:: What to produce ::
No pictures should appear in the copy; otherwise retype the entries exactly.

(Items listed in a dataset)
= = =

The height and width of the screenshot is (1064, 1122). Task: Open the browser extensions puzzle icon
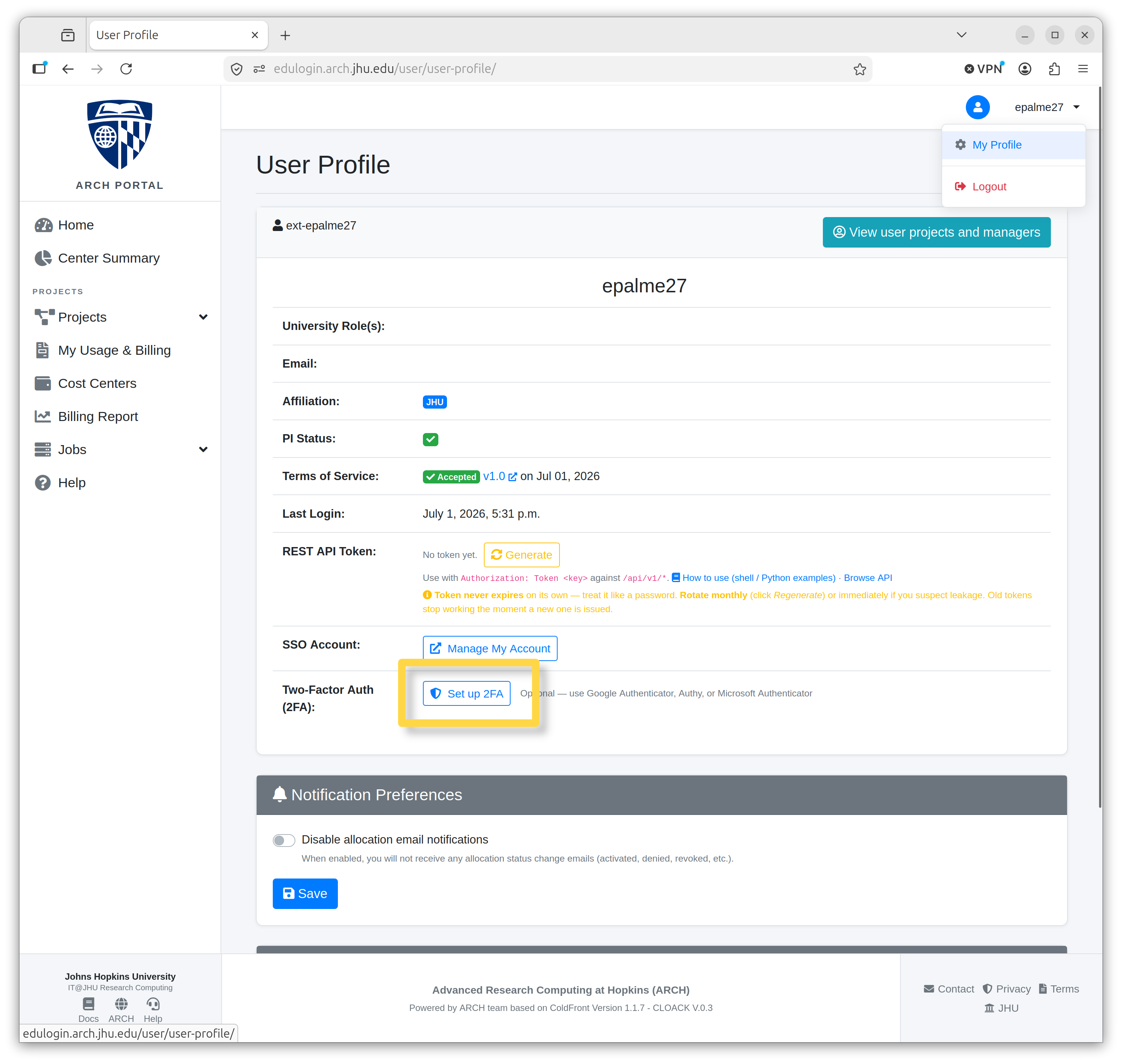[1054, 69]
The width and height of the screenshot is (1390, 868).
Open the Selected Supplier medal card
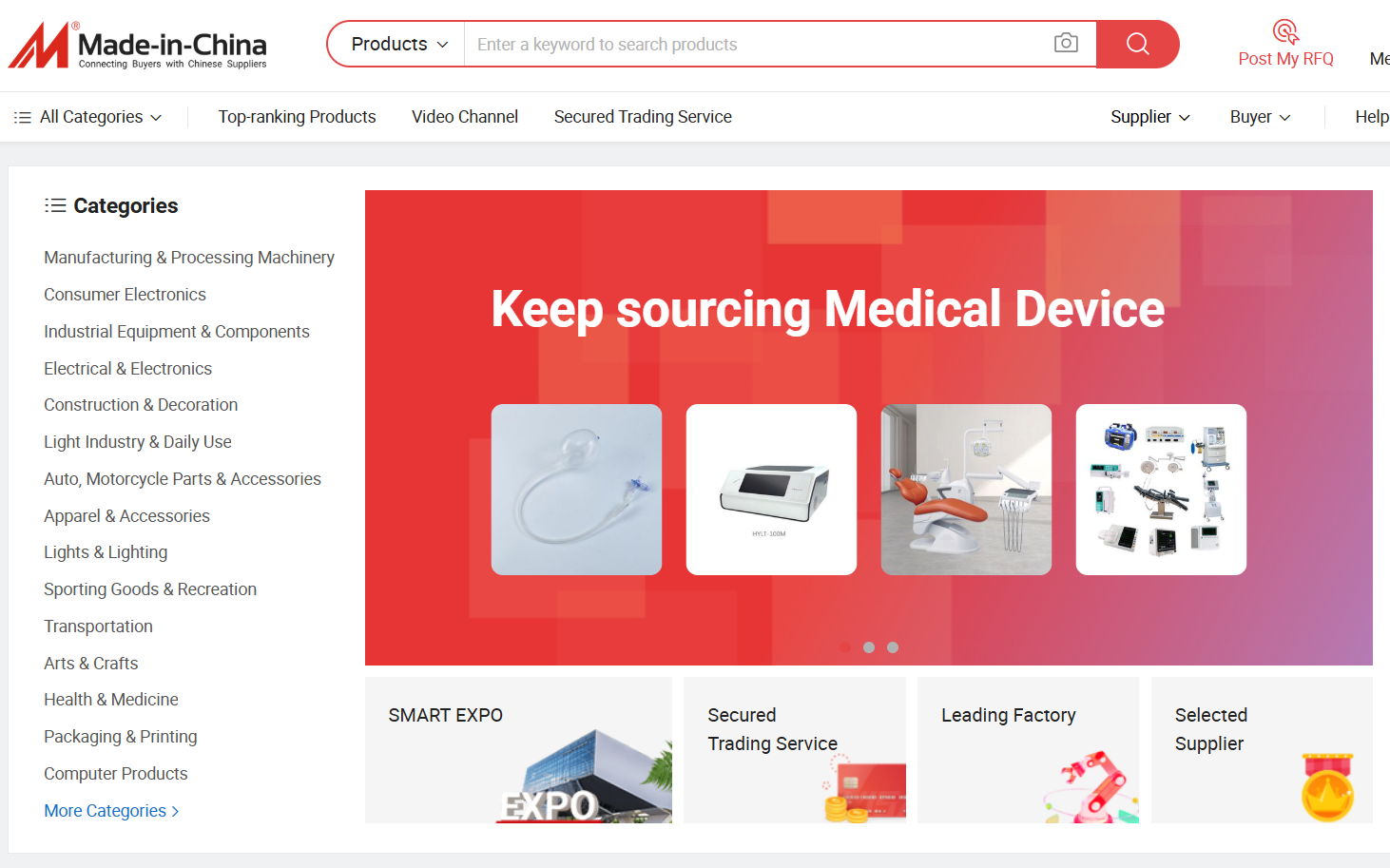click(1262, 750)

= = =

:: Reply ::
The height and width of the screenshot is (1064, 1122). Task: Open the browser extensions puzzle icon
[1054, 69]
The width and height of the screenshot is (1390, 868).
Open the Selected Supplier medal card
click(1262, 750)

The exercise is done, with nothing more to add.